#### EXCERTO DO DOCUMENTO:
──────
Empresas públicas ganham milhões
com mercados e não dão ao Estado
por Filipe Paiva Cardoso
Tribunal conclui que o governo tem argumentos
para demitir gestores públicos de CP, Metro e Refer
O Tribunal de Contas (TC) identificou várias "situações de incumprimento" na gestão financeira das empresas públicas ao nível do exigido pelo Regime da Tesouraria do Estado (RTE) - que determina que os investimentos financeiros do sector empresarial do Estado devem estar no Tesouro. A situação é especialmente crítica no sector dos transportes e das infra-estruturas.
Nesse sector, apenas 5,9% das aplicações financeiras estão em contas do Tesouro, no Instituto de Gestão da Tesouraria e do Crédito Público (IGCP), ao contrário do que o RTE obriga. Este tipo de incumprimento, lembra o TC, "passou a integrar as situações susceptíveis de demissão dos gestores públicos" este ano.
──────
#### TAREFAS:
1. Duplique o trecho do artigo sobre as empresas públicas que vai de "Empresas públicas ganham" até "e das infra-estruturas.", inclusive.
2. Retome o artigo sobre as empresas públicas e continue-o a partir do ponto em que termina.
A listagem que se segue não é necessária.

#### DADOS FORNECIDOS:
──────
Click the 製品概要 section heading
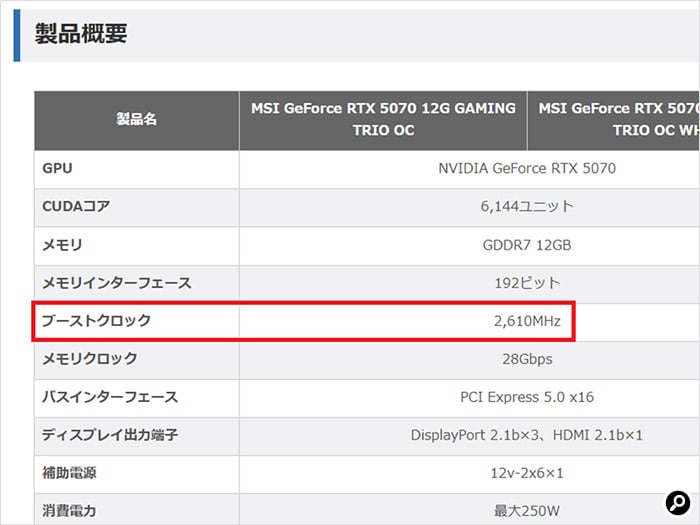This screenshot has width=700, height=525. [81, 34]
──────
#### RESPOSTAS:
1.
Empresas públicas ganham milhões
com mercados e não dão ao Estado
por Filipe Paiva Cardoso
Tribunal conclui que o governo tem argumentos
para demitir gestores públicos de CP, Metro e Refer
O Tribunal de Contas (TC) identificou várias "situações de incumprimento" na gestão financeira das empresas públicas ao nível do exigido pelo Regime da Tesouraria do Estado (RTE) - que determina que os investimentos financeiros do sector empresarial do Estado devem estar no Tesouro. A situação é especialmente crítica no sector dos transportes e das infra-estruturas.

2.
CP, Metro de Lisboa e Rede Ferroviária Nacional (Refer) são as empresas mais visadas pelo TC, sobretudo a CP. "As situações de incumprimento neste sector são relevantes porque resultam da não implementação dos procedimentos operacionais legalmente exigidos [...] em resultado da posição assumida pela gestão, em especial da CP, de não pretender cumprir a determinação legal relativa à unidade da tesouraria do Estado", diz o TC.
A regra Segundo foi estipulado desde 2005, através das diferentes leis do Orçamento, as empresas públicas estão sujeitas à unidade da tesouraria do Estado, pelo que devem ter as suas aplicações em contas no Tesouro. Conforme explica o TC, "a centralização dos fundos na tesouraria do Estado tem como finalidade aumentar a eficiência da administração financeira do Estado e gerar ganhos financeiros, ao possibilitar o financiamento do Estado com fundos de serviços públicos que, de outro modo, estariam aplicados no sistema bancário". Este dinheiro podia, por exemplo, comprar dívida pública.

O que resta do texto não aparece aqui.